SET TASK:
Copy the entries below word for word, but leave out the pictures.

RECORDS SUPPLIED:
______________________________
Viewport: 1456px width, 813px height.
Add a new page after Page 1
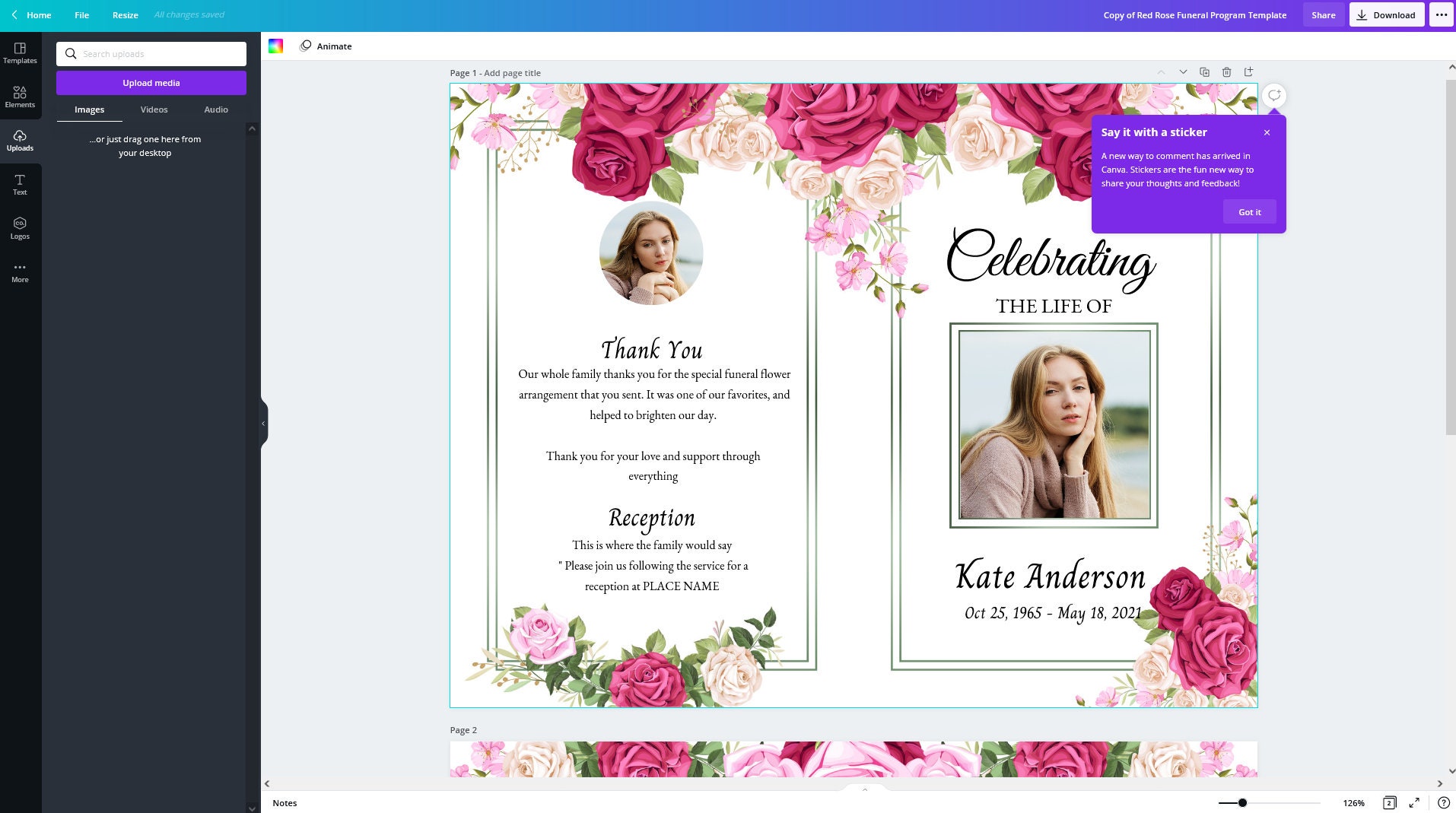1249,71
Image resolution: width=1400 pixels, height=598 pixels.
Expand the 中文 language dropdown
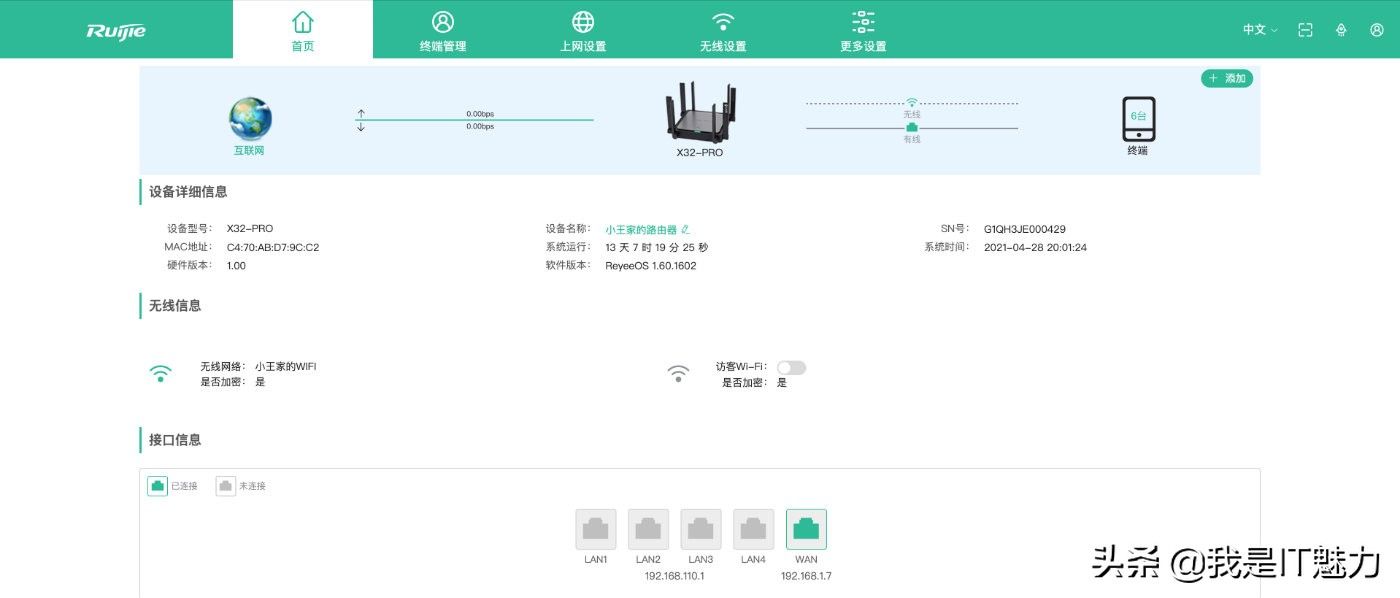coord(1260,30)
______________________________
EXPECTED ANSWER:
Viewport: 1456px width, 813px height.
Add a new page after Page 1
1249,71
Image resolution: width=1400 pixels, height=598 pixels.
Expand the 中文 language dropdown
coord(1260,30)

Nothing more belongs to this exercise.